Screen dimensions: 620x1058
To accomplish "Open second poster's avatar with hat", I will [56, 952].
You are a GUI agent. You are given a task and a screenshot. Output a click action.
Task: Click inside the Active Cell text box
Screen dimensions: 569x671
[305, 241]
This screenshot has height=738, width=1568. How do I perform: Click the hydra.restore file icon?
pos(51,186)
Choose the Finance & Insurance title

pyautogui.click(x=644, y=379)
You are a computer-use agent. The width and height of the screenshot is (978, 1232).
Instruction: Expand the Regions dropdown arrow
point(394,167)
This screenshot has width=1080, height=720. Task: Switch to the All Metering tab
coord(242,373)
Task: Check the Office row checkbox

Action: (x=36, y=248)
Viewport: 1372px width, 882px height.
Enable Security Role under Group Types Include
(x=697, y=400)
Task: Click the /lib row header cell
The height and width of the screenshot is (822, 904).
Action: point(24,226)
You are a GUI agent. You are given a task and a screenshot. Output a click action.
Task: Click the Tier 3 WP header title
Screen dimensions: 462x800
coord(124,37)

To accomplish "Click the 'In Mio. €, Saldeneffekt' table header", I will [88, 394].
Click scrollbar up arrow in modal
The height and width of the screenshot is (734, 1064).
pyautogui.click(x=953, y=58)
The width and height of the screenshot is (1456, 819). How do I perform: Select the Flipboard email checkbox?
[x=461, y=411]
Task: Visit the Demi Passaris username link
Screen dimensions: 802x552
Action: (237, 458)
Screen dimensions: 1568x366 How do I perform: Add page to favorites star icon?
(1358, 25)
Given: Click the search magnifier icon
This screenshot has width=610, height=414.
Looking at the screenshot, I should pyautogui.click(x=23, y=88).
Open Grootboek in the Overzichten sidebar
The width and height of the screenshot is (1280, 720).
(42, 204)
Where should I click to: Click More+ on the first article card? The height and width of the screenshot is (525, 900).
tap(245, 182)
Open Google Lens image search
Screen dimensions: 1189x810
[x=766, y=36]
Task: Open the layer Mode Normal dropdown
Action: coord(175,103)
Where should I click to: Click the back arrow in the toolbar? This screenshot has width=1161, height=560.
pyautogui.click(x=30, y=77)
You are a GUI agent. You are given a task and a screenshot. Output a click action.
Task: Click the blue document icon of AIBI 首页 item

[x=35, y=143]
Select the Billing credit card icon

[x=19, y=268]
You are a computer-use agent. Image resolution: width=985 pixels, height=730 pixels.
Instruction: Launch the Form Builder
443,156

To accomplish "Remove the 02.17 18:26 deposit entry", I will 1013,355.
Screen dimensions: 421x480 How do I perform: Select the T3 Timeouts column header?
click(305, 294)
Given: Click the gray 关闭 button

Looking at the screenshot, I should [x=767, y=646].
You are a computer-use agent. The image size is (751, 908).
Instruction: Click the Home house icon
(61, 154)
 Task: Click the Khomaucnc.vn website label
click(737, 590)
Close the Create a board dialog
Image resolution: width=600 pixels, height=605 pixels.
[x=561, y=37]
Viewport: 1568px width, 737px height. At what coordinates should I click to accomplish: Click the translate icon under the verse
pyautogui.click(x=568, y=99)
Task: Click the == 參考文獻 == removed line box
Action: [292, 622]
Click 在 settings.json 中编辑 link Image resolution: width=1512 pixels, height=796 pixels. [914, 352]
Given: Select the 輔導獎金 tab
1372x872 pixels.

-*-*-

Ihre Aufgabe
Geben Sie sämtliche Einträge oben erneut wieder und ersetzen Sie dabei überall "Screen dimensions" durch "Screen size". Alles Übrige bleibt unverändert.

Korrekte Ausgabe
Screen size: 620x1058
To accomplish "Open second poster's avatar with hat", I will [56, 952].
You are a GUI agent. You are given a task and a screenshot. Output a click action.
Task: Click inside the Active Cell text box
Screen size: 569x671
[305, 241]
This screenshot has height=738, width=1568. How do I perform: Click the hydra.restore file icon?
pos(51,186)
Choose the Finance & Insurance title

pyautogui.click(x=644, y=379)
You are a computer-use agent. The width and height of the screenshot is (978, 1232).
Instruction: Expand the Regions dropdown arrow
point(394,167)
This screenshot has width=1080, height=720. Task: Switch to the All Metering tab
coord(242,373)
Task: Check the Office row checkbox

Action: (x=36, y=248)
Viewport: 1372px width, 882px height.
Enable Security Role under Group Types Include
(x=697, y=400)
Task: Click the /lib row header cell
The height and width of the screenshot is (822, 904).
Action: point(24,226)
You are a GUI agent. You are given a task and a screenshot. Output a click action.
Task: Click the Tier 3 WP header title
Screen size: 462x800
coord(124,37)

To accomplish "Click the 'In Mio. €, Saldeneffekt' table header", I will [88, 394].
Click scrollbar up arrow in modal
The height and width of the screenshot is (734, 1064).
pyautogui.click(x=953, y=58)
The width and height of the screenshot is (1456, 819). How do I perform: Select the Flipboard email checkbox?
[x=461, y=411]
Task: Visit the Demi Passaris username link
Screen size: 802x552
Action: (237, 458)
Screen size: 1568x366 How do I perform: Add page to favorites star icon?
(1358, 25)
Given: Click the search magnifier icon
This screenshot has width=610, height=414.
Looking at the screenshot, I should pyautogui.click(x=23, y=88).
Open Grootboek in the Overzichten sidebar
The width and height of the screenshot is (1280, 720).
(42, 204)
Where should I click to: Click More+ on the first article card? The height and width of the screenshot is (525, 900).
tap(245, 182)
Open Google Lens image search
Screen size: 1189x810
[x=766, y=36]
Task: Open the layer Mode Normal dropdown
Action: coord(175,103)
Where should I click to: Click the back arrow in the toolbar? This screenshot has width=1161, height=560.
pyautogui.click(x=30, y=77)
You are a GUI agent. You are given a task and a screenshot. Output a click action.
Task: Click the blue document icon of AIBI 首页 item

[x=35, y=143]
Select the Billing credit card icon

[x=19, y=268]
You are a computer-use agent. Image resolution: width=985 pixels, height=730 pixels.
Instruction: Launch the Form Builder
443,156

To accomplish "Remove the 02.17 18:26 deposit entry", I will 1013,355.
Screen size: 421x480 How do I perform: Select the T3 Timeouts column header?
click(305, 294)
Given: Click the gray 关闭 button

Looking at the screenshot, I should [x=767, y=646].
You are a computer-use agent. The image size is (751, 908).
Instruction: Click the Home house icon
(61, 154)
 Task: Click the Khomaucnc.vn website label
click(737, 590)
Close the Create a board dialog
Image resolution: width=600 pixels, height=605 pixels.
[x=561, y=37]
Viewport: 1568px width, 737px height. At what coordinates should I click to accomplish: Click the translate icon under the verse
pyautogui.click(x=568, y=99)
Task: Click the == 參考文獻 == removed line box
Action: [292, 622]
Click 在 settings.json 中编辑 link Image resolution: width=1512 pixels, height=796 pixels. [914, 352]
Given: Select the 輔導獎金 tab
1372x872 pixels.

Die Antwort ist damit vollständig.